## Written task
Duplicate the listing below, reproducing every line without any change.
··· Data for processing ···
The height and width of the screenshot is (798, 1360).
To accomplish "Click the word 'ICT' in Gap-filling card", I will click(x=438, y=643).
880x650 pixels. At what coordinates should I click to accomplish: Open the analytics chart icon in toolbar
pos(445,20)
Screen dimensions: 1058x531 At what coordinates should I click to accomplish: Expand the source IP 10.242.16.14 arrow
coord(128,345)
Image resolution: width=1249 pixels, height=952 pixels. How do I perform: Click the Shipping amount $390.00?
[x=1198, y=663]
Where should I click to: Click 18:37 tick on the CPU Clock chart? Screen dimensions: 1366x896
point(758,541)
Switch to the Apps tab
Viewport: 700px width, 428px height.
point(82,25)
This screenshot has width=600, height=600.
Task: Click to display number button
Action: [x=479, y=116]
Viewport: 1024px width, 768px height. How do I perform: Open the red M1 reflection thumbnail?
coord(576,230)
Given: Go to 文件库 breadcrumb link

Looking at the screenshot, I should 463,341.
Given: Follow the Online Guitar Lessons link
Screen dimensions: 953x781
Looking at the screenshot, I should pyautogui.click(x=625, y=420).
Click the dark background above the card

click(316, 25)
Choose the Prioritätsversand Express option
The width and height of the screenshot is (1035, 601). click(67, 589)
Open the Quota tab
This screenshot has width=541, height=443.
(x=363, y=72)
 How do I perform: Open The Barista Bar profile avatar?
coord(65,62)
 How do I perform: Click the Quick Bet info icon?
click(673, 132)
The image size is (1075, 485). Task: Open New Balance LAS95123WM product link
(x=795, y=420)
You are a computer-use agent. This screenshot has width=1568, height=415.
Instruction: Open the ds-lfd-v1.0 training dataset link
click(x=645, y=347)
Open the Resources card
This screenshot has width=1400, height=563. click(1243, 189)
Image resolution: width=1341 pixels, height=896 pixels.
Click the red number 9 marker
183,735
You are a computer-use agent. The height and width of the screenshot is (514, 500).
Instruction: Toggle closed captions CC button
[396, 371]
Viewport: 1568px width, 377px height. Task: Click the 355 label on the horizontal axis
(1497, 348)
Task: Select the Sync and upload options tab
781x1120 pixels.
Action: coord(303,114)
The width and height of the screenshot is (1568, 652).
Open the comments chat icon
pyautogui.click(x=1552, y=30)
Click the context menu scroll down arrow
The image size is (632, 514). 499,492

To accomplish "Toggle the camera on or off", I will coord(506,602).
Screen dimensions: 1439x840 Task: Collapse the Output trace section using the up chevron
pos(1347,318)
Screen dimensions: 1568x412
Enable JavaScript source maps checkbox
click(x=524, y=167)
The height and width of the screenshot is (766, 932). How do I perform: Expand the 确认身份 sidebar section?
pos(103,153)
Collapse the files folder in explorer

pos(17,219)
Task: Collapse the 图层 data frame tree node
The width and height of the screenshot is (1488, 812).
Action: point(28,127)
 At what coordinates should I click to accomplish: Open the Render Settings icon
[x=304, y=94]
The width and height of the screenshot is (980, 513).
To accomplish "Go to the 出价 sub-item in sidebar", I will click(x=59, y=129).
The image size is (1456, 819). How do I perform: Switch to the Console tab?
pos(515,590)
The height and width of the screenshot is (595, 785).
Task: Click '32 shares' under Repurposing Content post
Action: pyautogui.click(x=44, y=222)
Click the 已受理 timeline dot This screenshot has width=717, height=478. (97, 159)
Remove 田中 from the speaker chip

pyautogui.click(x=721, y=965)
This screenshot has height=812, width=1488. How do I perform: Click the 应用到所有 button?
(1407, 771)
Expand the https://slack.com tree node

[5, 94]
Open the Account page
···
## Task result
The height and width of the screenshot is (798, 1360).
To accomplish "Click the word 'ICT' in Gap-filling card", I will click(x=438, y=643).
880x650 pixels. At what coordinates should I click to accomplish: Open the analytics chart icon in toolbar
pos(445,20)
Screen dimensions: 1058x531 At what coordinates should I click to accomplish: Expand the source IP 10.242.16.14 arrow
coord(128,345)
Image resolution: width=1249 pixels, height=952 pixels. How do I perform: Click the Shipping amount $390.00?
[x=1198, y=663]
Where should I click to: Click 18:37 tick on the CPU Clock chart? Screen dimensions: 1366x896
point(758,541)
Switch to the Apps tab
Viewport: 700px width, 428px height.
point(82,25)
This screenshot has width=600, height=600.
Task: Click to display number button
Action: [x=479, y=116]
Viewport: 1024px width, 768px height. How do I perform: Open the red M1 reflection thumbnail?
coord(576,230)
Given: Go to 文件库 breadcrumb link

Looking at the screenshot, I should 463,341.
Given: Follow the Online Guitar Lessons link
Screen dimensions: 953x781
Looking at the screenshot, I should pyautogui.click(x=625, y=420).
Click the dark background above the card

click(316, 25)
Choose the Prioritätsversand Express option
The width and height of the screenshot is (1035, 601). click(67, 589)
Open the Quota tab
This screenshot has width=541, height=443.
(x=363, y=72)
 How do I perform: Open The Barista Bar profile avatar?
coord(65,62)
 How do I perform: Click the Quick Bet info icon?
click(673, 132)
The image size is (1075, 485). Task: Open New Balance LAS95123WM product link
(x=795, y=420)
You are a computer-use agent. This screenshot has width=1568, height=415.
Instruction: Open the ds-lfd-v1.0 training dataset link
click(x=645, y=347)
Open the Resources card
This screenshot has width=1400, height=563. click(1243, 189)
Image resolution: width=1341 pixels, height=896 pixels.
Click the red number 9 marker
183,735
You are a computer-use agent. The height and width of the screenshot is (514, 500).
Instruction: Toggle closed captions CC button
[396, 371]
Viewport: 1568px width, 377px height. Task: Click the 355 label on the horizontal axis
(1497, 348)
Task: Select the Sync and upload options tab
781x1120 pixels.
Action: coord(303,114)
The width and height of the screenshot is (1568, 652).
Open the comments chat icon
pyautogui.click(x=1552, y=30)
Click the context menu scroll down arrow
The image size is (632, 514). 499,492

To accomplish "Toggle the camera on or off", I will coord(506,602).
Screen dimensions: 1439x840 Task: Collapse the Output trace section using the up chevron
pos(1347,318)
Screen dimensions: 1568x412
Enable JavaScript source maps checkbox
click(x=524, y=167)
The height and width of the screenshot is (766, 932). How do I perform: Expand the 确认身份 sidebar section?
pos(103,153)
Collapse the files folder in explorer

pos(17,219)
Task: Collapse the 图层 data frame tree node
The width and height of the screenshot is (1488, 812).
Action: point(28,127)
 At what coordinates should I click to accomplish: Open the Render Settings icon
[x=304, y=94]
The width and height of the screenshot is (980, 513).
To accomplish "Go to the 出价 sub-item in sidebar", I will click(x=59, y=129).
The image size is (1456, 819). How do I perform: Switch to the Console tab?
pos(515,590)
The height and width of the screenshot is (595, 785).
Task: Click '32 shares' under Repurposing Content post
Action: pyautogui.click(x=44, y=222)
Click the 已受理 timeline dot This screenshot has width=717, height=478. (97, 159)
Remove 田中 from the speaker chip

pyautogui.click(x=721, y=965)
This screenshot has height=812, width=1488. How do I perform: Click the 应用到所有 button?
(1407, 771)
Expand the https://slack.com tree node

[5, 94]
Open the Account page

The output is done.